### EXERCISE AIM
Please print exactly the line containing "特定商取引法に基づく表示 (89, 2255)" and every line after it to the end of the records below, and nothing more.

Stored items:
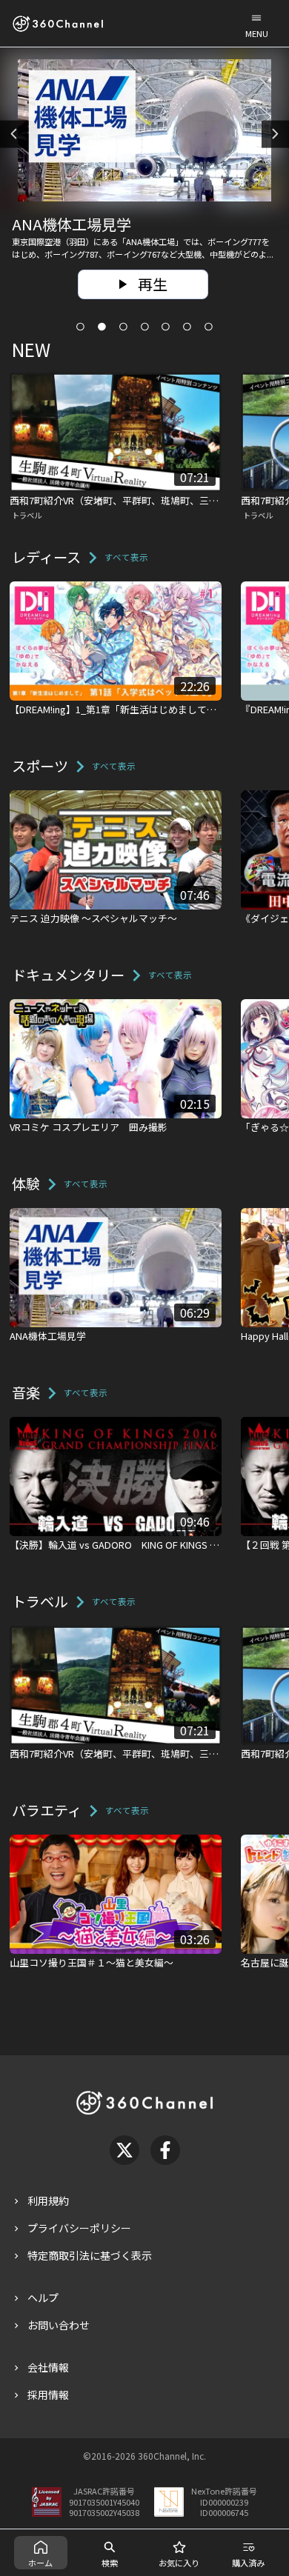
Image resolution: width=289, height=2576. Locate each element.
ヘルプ (43, 2297)
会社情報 (48, 2367)
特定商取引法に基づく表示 (89, 2255)
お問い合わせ (58, 2325)
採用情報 (48, 2394)
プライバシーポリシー (79, 2227)
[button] (256, 23)
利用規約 (48, 2200)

### WRITTEN ANSWER
特定商取引法に基づく表示 (89, 2255)
お問い合わせ (58, 2325)
採用情報 (48, 2394)
プライバシーポリシー (79, 2227)
[button] (256, 23)
利用規約 (48, 2200)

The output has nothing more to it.